Alro SA, established in 1963, is one of the biggest aluminium companies in Romania and in Europe. It started operation in 1965. Alro's primary aluminium facilities are located in Slatina and currently are a smelter and processing facilities. It also includes a cast house, hot and cold rolling mills and an extrusion shop.

In 2007 the output of primary aluminium reached 283,000 tonnes thus making Alro the largest aluminium producer in Central Europe, Southeast Europe and in Eastern Europe excluding CIS countries.

More than 80% of Alro output is sold on the international market. Alro's products are sold throughout the European Union, in Italy, Greece, Austria and Hungary, as well as Turkey, the Balkan countries and the United States. Alro is a metal brand registered on the London Metal Exchange.

Alro is also the largest electric-power consumer in Romania accounting for 8% of the national electric-power consumption.

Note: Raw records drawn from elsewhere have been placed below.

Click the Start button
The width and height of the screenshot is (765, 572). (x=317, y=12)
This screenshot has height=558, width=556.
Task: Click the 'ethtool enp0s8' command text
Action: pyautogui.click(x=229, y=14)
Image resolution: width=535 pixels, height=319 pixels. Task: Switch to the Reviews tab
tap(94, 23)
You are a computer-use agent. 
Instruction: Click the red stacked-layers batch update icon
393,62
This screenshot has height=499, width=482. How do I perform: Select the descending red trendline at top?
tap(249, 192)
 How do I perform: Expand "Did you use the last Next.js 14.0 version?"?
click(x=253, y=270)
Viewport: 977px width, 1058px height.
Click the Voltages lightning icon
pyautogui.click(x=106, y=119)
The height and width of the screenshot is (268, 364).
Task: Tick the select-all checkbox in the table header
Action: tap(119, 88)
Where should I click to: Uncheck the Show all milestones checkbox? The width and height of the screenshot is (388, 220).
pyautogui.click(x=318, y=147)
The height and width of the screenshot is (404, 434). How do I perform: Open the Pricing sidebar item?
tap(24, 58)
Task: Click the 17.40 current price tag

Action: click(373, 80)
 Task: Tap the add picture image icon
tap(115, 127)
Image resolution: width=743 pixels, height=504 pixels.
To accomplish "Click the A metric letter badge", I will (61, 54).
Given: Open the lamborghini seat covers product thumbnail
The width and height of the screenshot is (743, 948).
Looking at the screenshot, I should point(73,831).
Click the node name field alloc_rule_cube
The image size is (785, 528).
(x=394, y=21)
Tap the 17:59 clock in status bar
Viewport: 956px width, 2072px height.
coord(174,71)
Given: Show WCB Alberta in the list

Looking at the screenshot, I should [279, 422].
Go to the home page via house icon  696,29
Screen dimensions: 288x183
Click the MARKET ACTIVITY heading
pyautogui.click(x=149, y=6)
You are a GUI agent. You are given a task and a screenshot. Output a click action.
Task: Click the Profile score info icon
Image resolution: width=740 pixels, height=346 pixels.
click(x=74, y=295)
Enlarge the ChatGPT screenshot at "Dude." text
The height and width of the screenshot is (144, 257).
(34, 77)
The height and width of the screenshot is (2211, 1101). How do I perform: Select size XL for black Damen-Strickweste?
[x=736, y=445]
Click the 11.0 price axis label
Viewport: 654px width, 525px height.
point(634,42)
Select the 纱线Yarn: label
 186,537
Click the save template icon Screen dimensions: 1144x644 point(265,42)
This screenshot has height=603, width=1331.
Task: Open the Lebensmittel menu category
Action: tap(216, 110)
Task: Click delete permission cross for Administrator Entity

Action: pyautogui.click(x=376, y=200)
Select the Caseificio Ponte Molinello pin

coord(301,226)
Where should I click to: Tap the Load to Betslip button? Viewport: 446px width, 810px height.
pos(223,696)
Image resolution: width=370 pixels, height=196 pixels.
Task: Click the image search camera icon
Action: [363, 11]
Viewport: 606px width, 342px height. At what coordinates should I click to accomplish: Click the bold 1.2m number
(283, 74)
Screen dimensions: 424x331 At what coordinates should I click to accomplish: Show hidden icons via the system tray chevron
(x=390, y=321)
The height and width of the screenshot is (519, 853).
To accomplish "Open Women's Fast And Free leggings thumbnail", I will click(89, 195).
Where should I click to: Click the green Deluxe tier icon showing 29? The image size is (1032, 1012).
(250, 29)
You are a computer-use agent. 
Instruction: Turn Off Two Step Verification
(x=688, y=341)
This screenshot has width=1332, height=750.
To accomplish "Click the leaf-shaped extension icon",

Alro is listed on the Bucharest Stock Exchange (ALR ticker) and has a market capitalisation of around US$2 billion.

==Takeover==
In September 2005, Alro bought from Balli Group 67% of Alum a Romanian company based in Tulcea that produced 540,000 tonnes of alumina in 2006 for around US$ 9 million. In December 2005 Alro bought a remaining 25% of Alum shares from SIF1 for around US$4.4 million.

==Parent==
In 2002, Alro was privatised and taken over by Marco Industries BV (later renamed into Vimetco NV). Vimetco NV, a Dutch company listed on the London Stock Exchange (Vico), owns 84% of Alro's shares.